Putkowski v. Jarmoli

Pee Curiam.

The female plaintiff recovered a verdict of $4,000 for personal injury claimed to have been sustained as the result of falling down a flight of stairs in a tenement house building owned by defendant and which he had invited her to inspect with a view to purchasing. Her husband joined his claim per quod and the jury awarded him $500 which is not questioned as to the amount, but the award to the wife is attacked as excessive, and the verdict generally is challenged as against the weight of evidence. Error is also alleged in refusing a direction of verdict for defendant, and in refusing two requests to charge. We are advised under point VI of the brief (the case was not orally argued) that “the reasons not specifically argued are not waived;” but as counsel has not thought fit to argue them we do not feel called upon to consider them.

The facts as the jury were entitled to find them are that defendant desired Mrs. Putkowski to buy the building in question and urged her not to be discouraged by its appearance outside but to go and examine it: that she did so, accompanied by a woman friend; that the pair inspected the building inside, and climbed to the top floor; that when plaintiff started to go downstairs again her foot caught on a defective tread which was badly worn, with projecting nails, and the condition of which was not readily visible because of being in shadow, and she fell the whole length of the stairway, sustaining a concussion of the head and shock, and later suffering a miscarriage. The condition of the stairway can *1191hardly be said to be in dispute, as the testimony of the witness Alice Kelly agrees in material particulars with that of the defendant himself as to what he found when he examined the stairway, apparently for the first time, two days before the trial.

The first point argued is that the trial court should have directed a verdict for defendant:

(a) Because there was no proof of negligence of defendant. We think the facts above recited are quite enough to preclude a control of the verdict by the court.

(b) Because Mrs. Putkowski was guilty of contributory negligence because she was aware that the building was old and dilapidated and ought to have observed the alleged defect. There was clearly a jury question on this point.

(c) Because defendant was under no duty to light the staircase. This is immaterial on a motion to direct unless failure to light was the only negligence relied on, and that was not the case.

The second point is that the court erred in refusing to charge:

“The defendant did not assume the duty of providing and maintaining lights on the stairs and hallways or contract to provide same, and therefore there is no duty upon him to provide such lights.”

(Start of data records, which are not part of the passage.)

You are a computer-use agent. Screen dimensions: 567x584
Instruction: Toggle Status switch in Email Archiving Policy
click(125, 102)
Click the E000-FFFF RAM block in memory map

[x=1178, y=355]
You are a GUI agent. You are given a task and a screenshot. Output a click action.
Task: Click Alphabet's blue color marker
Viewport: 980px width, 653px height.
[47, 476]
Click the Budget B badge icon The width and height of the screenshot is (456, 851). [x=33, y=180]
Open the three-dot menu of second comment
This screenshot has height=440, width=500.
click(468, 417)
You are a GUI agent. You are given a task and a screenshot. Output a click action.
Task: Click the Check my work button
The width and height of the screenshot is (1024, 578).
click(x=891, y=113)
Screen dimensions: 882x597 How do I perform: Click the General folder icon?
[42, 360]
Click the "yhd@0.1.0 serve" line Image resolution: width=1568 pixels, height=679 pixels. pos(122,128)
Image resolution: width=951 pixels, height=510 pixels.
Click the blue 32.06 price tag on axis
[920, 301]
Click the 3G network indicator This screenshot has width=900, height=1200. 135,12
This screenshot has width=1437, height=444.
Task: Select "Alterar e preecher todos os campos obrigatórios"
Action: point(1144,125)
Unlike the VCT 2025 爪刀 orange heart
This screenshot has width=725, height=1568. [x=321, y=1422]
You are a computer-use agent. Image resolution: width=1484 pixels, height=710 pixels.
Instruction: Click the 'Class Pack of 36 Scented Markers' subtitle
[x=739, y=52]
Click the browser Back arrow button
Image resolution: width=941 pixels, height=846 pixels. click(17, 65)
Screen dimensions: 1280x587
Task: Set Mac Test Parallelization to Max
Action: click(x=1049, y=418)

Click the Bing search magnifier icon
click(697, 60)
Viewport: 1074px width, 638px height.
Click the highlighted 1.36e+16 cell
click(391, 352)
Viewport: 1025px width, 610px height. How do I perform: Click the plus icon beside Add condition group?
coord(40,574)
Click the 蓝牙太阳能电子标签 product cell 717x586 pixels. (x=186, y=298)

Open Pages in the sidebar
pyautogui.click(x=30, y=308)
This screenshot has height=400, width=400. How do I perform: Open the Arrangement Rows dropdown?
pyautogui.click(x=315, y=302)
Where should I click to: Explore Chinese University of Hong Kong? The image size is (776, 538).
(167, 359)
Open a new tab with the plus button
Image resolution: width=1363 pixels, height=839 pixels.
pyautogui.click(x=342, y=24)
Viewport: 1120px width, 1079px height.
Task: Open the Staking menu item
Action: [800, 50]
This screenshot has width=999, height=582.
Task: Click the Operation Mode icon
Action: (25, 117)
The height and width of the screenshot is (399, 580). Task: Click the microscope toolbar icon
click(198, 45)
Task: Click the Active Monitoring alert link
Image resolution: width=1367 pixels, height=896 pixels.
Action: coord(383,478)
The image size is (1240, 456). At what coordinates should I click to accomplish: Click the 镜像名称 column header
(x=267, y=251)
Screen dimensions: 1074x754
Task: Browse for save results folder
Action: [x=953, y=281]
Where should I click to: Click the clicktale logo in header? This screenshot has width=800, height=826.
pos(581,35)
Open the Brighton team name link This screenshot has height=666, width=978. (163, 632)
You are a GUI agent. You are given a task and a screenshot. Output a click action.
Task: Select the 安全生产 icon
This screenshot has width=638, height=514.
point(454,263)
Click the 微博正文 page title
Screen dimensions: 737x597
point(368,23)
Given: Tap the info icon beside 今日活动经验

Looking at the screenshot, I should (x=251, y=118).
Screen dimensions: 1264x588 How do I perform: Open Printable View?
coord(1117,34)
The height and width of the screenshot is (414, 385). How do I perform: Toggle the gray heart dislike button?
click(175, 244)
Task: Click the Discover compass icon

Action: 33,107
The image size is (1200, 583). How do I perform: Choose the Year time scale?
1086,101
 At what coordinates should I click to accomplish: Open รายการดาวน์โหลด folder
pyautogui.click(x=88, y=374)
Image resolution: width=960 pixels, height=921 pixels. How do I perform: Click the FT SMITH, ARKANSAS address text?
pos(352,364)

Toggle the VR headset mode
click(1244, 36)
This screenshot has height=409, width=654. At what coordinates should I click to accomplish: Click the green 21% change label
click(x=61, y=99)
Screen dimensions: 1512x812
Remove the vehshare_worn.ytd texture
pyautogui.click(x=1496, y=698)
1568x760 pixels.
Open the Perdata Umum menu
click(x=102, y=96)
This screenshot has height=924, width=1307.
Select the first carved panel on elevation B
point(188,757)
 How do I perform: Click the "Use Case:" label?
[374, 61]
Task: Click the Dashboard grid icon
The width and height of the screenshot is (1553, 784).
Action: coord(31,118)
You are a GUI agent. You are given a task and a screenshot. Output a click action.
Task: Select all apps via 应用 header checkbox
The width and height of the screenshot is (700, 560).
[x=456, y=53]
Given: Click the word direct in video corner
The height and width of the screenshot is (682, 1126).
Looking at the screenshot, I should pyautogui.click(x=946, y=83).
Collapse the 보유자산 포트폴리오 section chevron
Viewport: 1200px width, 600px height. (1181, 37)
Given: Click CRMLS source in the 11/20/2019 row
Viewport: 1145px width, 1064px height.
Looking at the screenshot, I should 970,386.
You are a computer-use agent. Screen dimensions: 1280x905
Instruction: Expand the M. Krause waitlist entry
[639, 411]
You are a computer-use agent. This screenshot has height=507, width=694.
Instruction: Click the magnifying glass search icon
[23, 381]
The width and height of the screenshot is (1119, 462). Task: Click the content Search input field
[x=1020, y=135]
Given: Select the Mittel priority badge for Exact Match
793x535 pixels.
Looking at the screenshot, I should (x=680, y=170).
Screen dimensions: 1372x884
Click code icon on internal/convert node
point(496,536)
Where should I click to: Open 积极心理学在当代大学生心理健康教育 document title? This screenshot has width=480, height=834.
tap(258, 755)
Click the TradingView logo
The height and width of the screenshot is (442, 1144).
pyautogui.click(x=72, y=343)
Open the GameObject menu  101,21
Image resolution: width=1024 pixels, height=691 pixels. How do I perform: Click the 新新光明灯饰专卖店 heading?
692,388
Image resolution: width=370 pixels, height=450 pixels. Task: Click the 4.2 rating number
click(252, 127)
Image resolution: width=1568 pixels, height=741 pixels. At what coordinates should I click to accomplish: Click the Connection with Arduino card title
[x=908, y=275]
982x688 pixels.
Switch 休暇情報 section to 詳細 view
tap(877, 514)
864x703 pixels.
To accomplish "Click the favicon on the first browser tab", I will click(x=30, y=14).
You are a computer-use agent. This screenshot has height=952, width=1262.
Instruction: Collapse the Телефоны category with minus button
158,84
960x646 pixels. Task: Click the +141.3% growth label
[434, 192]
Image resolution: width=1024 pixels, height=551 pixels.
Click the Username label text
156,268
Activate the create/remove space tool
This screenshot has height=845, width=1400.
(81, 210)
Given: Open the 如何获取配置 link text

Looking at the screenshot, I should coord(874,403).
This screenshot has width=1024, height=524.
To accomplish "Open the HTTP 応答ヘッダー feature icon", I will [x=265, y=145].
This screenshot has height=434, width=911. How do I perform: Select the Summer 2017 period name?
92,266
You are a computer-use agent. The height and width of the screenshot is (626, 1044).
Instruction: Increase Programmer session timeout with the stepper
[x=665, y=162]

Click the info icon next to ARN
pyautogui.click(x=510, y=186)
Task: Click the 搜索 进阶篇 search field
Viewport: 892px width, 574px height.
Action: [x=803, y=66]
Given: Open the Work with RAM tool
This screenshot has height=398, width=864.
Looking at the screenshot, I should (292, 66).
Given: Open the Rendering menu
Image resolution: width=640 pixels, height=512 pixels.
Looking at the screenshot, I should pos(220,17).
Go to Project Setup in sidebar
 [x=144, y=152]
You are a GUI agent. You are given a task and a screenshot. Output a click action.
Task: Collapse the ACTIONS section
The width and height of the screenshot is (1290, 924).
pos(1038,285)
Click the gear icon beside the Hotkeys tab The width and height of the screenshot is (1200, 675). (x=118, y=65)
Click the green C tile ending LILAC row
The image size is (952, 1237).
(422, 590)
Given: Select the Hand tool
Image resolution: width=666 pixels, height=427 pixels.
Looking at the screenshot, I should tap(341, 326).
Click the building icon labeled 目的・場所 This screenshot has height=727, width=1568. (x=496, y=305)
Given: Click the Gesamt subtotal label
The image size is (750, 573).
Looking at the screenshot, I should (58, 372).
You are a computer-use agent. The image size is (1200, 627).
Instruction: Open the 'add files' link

This was properly refused, because, as we think, the last clause is a non sequitor. Counsel relies on Gleason v. Boehm, 58 N. J. L. 475, and a line of decisions based on it, including Leech v. Atlantic Delicatessen Co., 104 Id. 381, holding to the effect that a landlord is not primarily under a legal duty to light the stairways. But a glance at those cases will show that there was in none of them a claim that the stairway was defective, but the sole claim was that the landlord had failed to light a stairway otherwise adequate and in good condition. That is a very different situation from the one obtaining in the present ease. Here, we think, the duty of lighting, if any, was a relative one, depending on the fact that the stairway was in bad order, and that the jury might *1192properly say the defendant being charged with knowledge that the stairs were in bad order and negligent in not repairing them, was likewise negligent in not lighting the place where the defect existed, so that it could be readily seen.

The third point is that the findings in favor of the plaintiffs are against the weight of evidence. We do not think they were. The invitation was not denied, nor was the defect in the staircase. The evidence fairly showed that the condition had existed for months. As to contributory negligence, it was clearly a jury question and we see no reason to charge the jury with disregard of the evidence in failing to find that contributory negligence had been proved.

The fourth point is that the court refused to charge the fourth request as follows :

“If the stairway was fit for use in ascending and descending, the responsibility of safely using it was upon the plaintiff, Mrs. Putkowski.”

As to this it may be said that all the proof, as we read it, is that the stairway was unfit for use. If so, the request embodied an unwarranted assumption of fact. But apart from this, the proposition was implicit in a charge which put the right of recovery on a finding that the stairway was not fit for use. In particular, the court did charge request No. 6 which reads:

“(6) To hold the defendant liable for a defective condition of the stairway, the plaintiff must prove first a defective condition; second, that the defendant had knowledge of such condition, or, third, that it existed for such a length of time as to charge the defendant with knowledge of the same.”

This, we think, sufficiently covered the proposition contained in the fourth request.

Finally, that the verdict of $4,000 in favor of the wife is excessive. This depends upon the appraisement by the jury of the severity of the injury and its effect on the female plaintiff. She was before the jury, who saw and heard her, and heard the other evidence including that of her attending *1193physician. Injured plaintiffs often do exaggerate the extent of their injuries, sometimes dishonestly, often even honestly. The jury were entitled to take this evidence at its face value or to discount it. Reading it from a printed book, we are hardly in a position to say that they would have disregarded their duty in doing either. At face value, we do not think the verdict so excessive as to require us to interfere with it.

The rule to show cause will be discharged.